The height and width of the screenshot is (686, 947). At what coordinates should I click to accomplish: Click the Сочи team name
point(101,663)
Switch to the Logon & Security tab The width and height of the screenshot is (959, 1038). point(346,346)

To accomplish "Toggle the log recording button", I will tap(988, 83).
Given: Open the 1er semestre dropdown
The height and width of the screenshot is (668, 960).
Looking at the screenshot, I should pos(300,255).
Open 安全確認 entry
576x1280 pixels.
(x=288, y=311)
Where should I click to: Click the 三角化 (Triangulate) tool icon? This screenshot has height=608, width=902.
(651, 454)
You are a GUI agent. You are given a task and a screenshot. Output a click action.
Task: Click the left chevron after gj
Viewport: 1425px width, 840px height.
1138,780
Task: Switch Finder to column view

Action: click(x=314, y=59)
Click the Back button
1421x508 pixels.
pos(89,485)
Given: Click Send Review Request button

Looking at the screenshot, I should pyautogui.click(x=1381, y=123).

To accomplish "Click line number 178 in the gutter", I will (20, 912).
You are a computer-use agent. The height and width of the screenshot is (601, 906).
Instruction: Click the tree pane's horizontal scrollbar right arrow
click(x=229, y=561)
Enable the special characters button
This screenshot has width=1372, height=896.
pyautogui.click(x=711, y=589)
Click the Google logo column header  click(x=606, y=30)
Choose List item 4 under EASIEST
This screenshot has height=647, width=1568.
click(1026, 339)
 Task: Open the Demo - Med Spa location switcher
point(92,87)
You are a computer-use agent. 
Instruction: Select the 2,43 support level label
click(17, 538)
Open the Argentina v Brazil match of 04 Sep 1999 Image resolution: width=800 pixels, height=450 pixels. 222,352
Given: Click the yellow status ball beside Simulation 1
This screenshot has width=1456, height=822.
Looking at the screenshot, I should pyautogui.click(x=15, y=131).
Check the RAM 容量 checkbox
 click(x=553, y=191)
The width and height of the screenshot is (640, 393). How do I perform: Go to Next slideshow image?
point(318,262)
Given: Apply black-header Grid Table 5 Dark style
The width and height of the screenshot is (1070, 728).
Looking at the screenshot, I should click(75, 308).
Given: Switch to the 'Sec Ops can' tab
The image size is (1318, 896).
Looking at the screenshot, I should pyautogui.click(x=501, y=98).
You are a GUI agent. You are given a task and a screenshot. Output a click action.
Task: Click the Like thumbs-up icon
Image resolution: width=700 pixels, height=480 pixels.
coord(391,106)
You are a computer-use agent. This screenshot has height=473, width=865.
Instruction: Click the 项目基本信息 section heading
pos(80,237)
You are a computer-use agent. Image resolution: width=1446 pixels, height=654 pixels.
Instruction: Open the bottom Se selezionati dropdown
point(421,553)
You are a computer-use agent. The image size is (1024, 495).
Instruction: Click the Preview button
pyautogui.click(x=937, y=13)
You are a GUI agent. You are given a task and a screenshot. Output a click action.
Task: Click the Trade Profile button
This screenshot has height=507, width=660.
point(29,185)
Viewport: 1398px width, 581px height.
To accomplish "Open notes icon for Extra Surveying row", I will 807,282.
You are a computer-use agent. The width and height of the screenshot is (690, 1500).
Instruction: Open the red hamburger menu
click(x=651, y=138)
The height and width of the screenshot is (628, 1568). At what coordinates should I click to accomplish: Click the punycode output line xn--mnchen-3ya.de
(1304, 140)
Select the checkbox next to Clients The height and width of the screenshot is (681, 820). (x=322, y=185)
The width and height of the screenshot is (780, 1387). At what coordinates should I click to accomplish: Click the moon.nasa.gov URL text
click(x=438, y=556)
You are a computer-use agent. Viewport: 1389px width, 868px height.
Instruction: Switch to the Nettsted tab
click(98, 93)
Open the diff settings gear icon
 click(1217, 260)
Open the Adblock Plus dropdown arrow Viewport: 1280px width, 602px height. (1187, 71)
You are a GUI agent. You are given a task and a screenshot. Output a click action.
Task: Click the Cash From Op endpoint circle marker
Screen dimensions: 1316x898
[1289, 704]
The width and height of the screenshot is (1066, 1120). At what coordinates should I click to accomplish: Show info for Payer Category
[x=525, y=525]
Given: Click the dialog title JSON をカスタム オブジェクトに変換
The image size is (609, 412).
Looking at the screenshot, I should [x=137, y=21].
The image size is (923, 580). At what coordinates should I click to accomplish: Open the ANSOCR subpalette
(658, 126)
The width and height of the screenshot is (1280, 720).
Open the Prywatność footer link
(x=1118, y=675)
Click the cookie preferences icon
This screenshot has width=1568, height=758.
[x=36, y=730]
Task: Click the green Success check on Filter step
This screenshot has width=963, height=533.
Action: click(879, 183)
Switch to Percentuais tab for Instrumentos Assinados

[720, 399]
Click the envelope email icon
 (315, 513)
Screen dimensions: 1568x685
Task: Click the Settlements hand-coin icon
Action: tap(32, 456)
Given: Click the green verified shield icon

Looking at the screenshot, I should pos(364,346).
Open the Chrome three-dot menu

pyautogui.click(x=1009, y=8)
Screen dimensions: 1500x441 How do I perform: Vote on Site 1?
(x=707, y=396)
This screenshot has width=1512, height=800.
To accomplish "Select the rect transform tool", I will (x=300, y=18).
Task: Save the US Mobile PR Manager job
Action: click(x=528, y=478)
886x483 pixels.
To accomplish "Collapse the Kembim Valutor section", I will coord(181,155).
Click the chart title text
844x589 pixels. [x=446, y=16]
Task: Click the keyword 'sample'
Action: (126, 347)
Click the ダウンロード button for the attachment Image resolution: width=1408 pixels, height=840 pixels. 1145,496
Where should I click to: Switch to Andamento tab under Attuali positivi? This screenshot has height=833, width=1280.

### TASK DETAILS:
Change every "Instruction" in the data to "Goal" and give all the lines again, with everything else left the same.

### THE ANSWER:
The height and width of the screenshot is (686, 947). At what coordinates should I click to accomplish: Click the Сочи team name
point(101,663)
Switch to the Logon & Security tab The width and height of the screenshot is (959, 1038). point(346,346)

To accomplish "Toggle the log recording button", I will tap(988, 83).
Given: Open the 1er semestre dropdown
The height and width of the screenshot is (668, 960).
Looking at the screenshot, I should pos(300,255).
Open 安全確認 entry
576x1280 pixels.
(x=288, y=311)
Where should I click to: Click the 三角化 (Triangulate) tool icon? This screenshot has height=608, width=902.
(651, 454)
You are a GUI agent. You are given a task and a screenshot. Output a click action.
Task: Click the left chevron after gj
Viewport: 1425px width, 840px height.
1138,780
Task: Switch Finder to column view

Action: click(x=314, y=59)
Click the Back button
1421x508 pixels.
pos(89,485)
Given: Click Send Review Request button

Looking at the screenshot, I should pyautogui.click(x=1381, y=123).

To accomplish "Click line number 178 in the gutter", I will (20, 912).
You are a computer-use agent. The height and width of the screenshot is (601, 906).
Goal: Click the tree pane's horizontal scrollbar right arrow
click(x=229, y=561)
Enable the special characters button
This screenshot has width=1372, height=896.
pyautogui.click(x=711, y=589)
Click the Google logo column header  click(x=606, y=30)
Choose List item 4 under EASIEST
This screenshot has height=647, width=1568.
click(1026, 339)
 Task: Open the Demo - Med Spa location switcher
point(92,87)
You are a computer-use agent. 
Goal: Select the 2,43 support level label
click(17, 538)
Open the Argentina v Brazil match of 04 Sep 1999 Image resolution: width=800 pixels, height=450 pixels. 222,352
Given: Click the yellow status ball beside Simulation 1
This screenshot has width=1456, height=822.
Looking at the screenshot, I should pyautogui.click(x=15, y=131).
Check the RAM 容量 checkbox
 click(x=553, y=191)
The width and height of the screenshot is (640, 393). How do I perform: Go to Next slideshow image?
point(318,262)
Given: Apply black-header Grid Table 5 Dark style
The width and height of the screenshot is (1070, 728).
Looking at the screenshot, I should click(75, 308).
Given: Switch to the 'Sec Ops can' tab
The image size is (1318, 896).
Looking at the screenshot, I should pyautogui.click(x=501, y=98).
You are a GUI agent. You are given a task and a screenshot. Output a click action.
Task: Click the Like thumbs-up icon
Image resolution: width=700 pixels, height=480 pixels.
coord(391,106)
You are a computer-use agent. This screenshot has height=473, width=865.
Goal: Click the 项目基本信息 section heading
pos(80,237)
You are a computer-use agent. Image resolution: width=1446 pixels, height=654 pixels.
Goal: Open the bottom Se selezionati dropdown
point(421,553)
You are a computer-use agent. The image size is (1024, 495).
Goal: Click the Preview button
pyautogui.click(x=937, y=13)
You are a GUI agent. You are given a task and a screenshot. Output a click action.
Task: Click the Trade Profile button
This screenshot has height=507, width=660.
point(29,185)
Viewport: 1398px width, 581px height.
To accomplish "Open notes icon for Extra Surveying row", I will 807,282.
You are a computer-use agent. The width and height of the screenshot is (690, 1500).
Goal: Open the red hamburger menu
click(x=651, y=138)
The height and width of the screenshot is (628, 1568). At what coordinates should I click to accomplish: Click the punycode output line xn--mnchen-3ya.de
(1304, 140)
Select the checkbox next to Clients The height and width of the screenshot is (681, 820). (x=322, y=185)
The width and height of the screenshot is (780, 1387). At what coordinates should I click to accomplish: Click the moon.nasa.gov URL text
click(x=438, y=556)
You are a computer-use agent. Viewport: 1389px width, 868px height.
Goal: Switch to the Nettsted tab
click(98, 93)
Open the diff settings gear icon
 click(1217, 260)
Open the Adblock Plus dropdown arrow Viewport: 1280px width, 602px height. (1187, 71)
You are a GUI agent. You are given a task and a screenshot. Output a click action.
Task: Click the Cash From Op endpoint circle marker
Screen dimensions: 1316x898
[1289, 704]
The width and height of the screenshot is (1066, 1120). At what coordinates should I click to accomplish: Show info for Payer Category
[x=525, y=525]
Given: Click the dialog title JSON をカスタム オブジェクトに変換
The image size is (609, 412).
Looking at the screenshot, I should [x=137, y=21].
The image size is (923, 580). At what coordinates should I click to accomplish: Open the ANSOCR subpalette
(658, 126)
The width and height of the screenshot is (1280, 720).
Open the Prywatność footer link
(x=1118, y=675)
Click the cookie preferences icon
This screenshot has width=1568, height=758.
[x=36, y=730]
Task: Click the green Success check on Filter step
This screenshot has width=963, height=533.
Action: click(879, 183)
Switch to Percentuais tab for Instrumentos Assinados

[720, 399]
Click the envelope email icon
 (315, 513)
Screen dimensions: 1568x685
Task: Click the Settlements hand-coin icon
Action: tap(32, 456)
Given: Click the green verified shield icon

Looking at the screenshot, I should pos(364,346).
Open the Chrome three-dot menu

pyautogui.click(x=1009, y=8)
Screen dimensions: 1500x441 How do I perform: Vote on Site 1?
(x=707, y=396)
This screenshot has width=1512, height=800.
To accomplish "Select the rect transform tool", I will (x=300, y=18).
Task: Save the US Mobile PR Manager job
Action: click(x=528, y=478)
886x483 pixels.
To accomplish "Collapse the Kembim Valutor section", I will coord(181,155).
Click the chart title text
844x589 pixels. [x=446, y=16]
Task: Click the keyword 'sample'
Action: (126, 347)
Click the ダウンロード button for the attachment Image resolution: width=1408 pixels, height=840 pixels. 1145,496
Where should I click to: Switch to Andamento tab under Attuali positivi? This screenshot has height=833, width=1280.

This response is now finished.